Maturity Date – the last day of the term of the mortgage agreement. On this day the mortgage loan must be either paid in full or the agreement renewed.
Mortgage – a loan used to purchase a home. The borrower pledges the property as security for the loan.
Mortgage Loan Insurance – if you have a high-ratio mortgage (more than 75% of the purchase price), your lender will require mortgage loan insurance (available from CMHC or a private insurer). The insurance premium will cost between 0.5% and 3.75% of the amount of the mortgage (additional charges may apply).
Mortgage Life Insurance – this insurance guarantees that if you die your mortgage will be paid in full. This insurance can be conveniently purchased through your lender and the premium added to your mortgage payments.
Mortgage Payment – the amount of money that the purchaser pays to the lender on an established, regular basis to repay the principal and pay interest on the mortgage loan.
Mortgagee – the lender.
Mortgagor – the borrower.
Multiple Listing Service (MLS) – a computer-based system for relaying information to real estate agents about properties for sale.
Net Worth – the difference between total assets and total liabilities.
Offer to Purchase – a written contract setting out the terms under which the buyer agrees to buy. If accepted by the seller, it forms a legally binding contract subject to the terms and conditions stated in the document.
Option Agreement – a document stipulating that, in exchange for a deposit, a specified individual is to be given the first chance of buying a property at or within a specified period of time. An option holder who does not buy at or within the specified period loses the deposit and the agreement is cancelled.
Open Mortgage – a mortgage that can be prepaid or renegotiated at any time and in any amount without interest penalty.
P.I.T. (Principal, Interest, and Taxes) – payments due on a regular basis under the terms of the mortgage agreement. Generally, payments are made monthly and include one-twelfth of the estimated annual municipal and school taxes. Since these taxes change from year to year, this section of the mortgage will change accordingly.
P.I.T.H. (Principal, Interest, Taxes, and Heating) – costs used to calculate the Gross Debt Service ratio (GDS).
Principal – the amount of money borrowed for a mortgage.
Realtor – a real estate representative who is a member of an organization of persons engaged in the business of buying and selling real estate, such as the Canadian Real Estate Association.
Refinance – to pay off a mortgage or other registered encumbrance and arrange for a new mortgage (sometimes with a different lender).
Second Mortgage – an additional mortgage on a property that already has a mortgage.
Statement of Adjustments – a document detailing the exact amount owed by the purchaser to the vendor upon closing. It includes the balance of the purchase price, reimbursement for any prepaid utilities or services and lawyer/notary fees and costs.
Survey – a document providing details of a property's boundaries, measurements and structures. It also describes and easements, rights-of-way, or encroachments by either your property or adjoining properties.
Term – the length of time that a mortgage agreement covers. When the term expires, the mortgage is usually repaid in full or renegotiated for another term.
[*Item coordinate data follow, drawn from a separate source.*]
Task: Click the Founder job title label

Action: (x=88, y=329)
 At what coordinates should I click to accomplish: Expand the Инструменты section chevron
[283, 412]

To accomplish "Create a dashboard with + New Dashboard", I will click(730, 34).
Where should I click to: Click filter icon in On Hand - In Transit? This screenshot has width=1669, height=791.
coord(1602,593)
Title – the legal evidence of ownership to a property.
Title Search – a detailed examination of the ownership documents to ensure there are no liens or other encumbrances on the property, and not question regarding the seller's ownership claims.
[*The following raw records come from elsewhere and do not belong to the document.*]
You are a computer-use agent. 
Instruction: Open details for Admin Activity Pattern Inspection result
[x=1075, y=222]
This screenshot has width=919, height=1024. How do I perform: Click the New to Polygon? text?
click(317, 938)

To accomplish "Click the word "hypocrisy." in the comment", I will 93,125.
Total Debt Service Ratio – the total of annual mortgage payments and all other debts, expressed as a percentage of gross annual income.
Vendor – the seller in a real estate transaction.
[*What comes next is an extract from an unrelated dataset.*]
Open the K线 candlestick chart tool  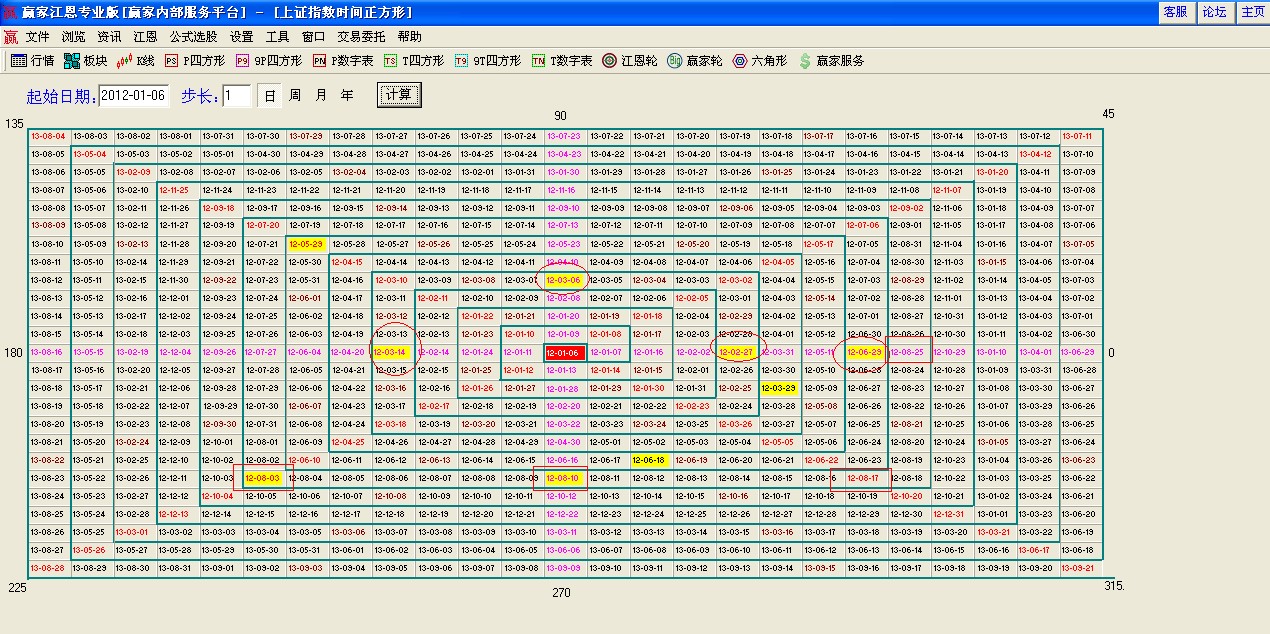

Vendor Take Back Mortgage – mortgage financing arranged between the seller of the property and the buyer. The title in transferred to the buyer. Often this type of loan is a second mortgage which the seller is willing to arrange at below market rates to ensure the buyer can purchase the house. Most of these arrangements are not renewable or transferable to the next owner of the house.
Zoning Bylaws – municipal or regional laws that specify or restrict land usage.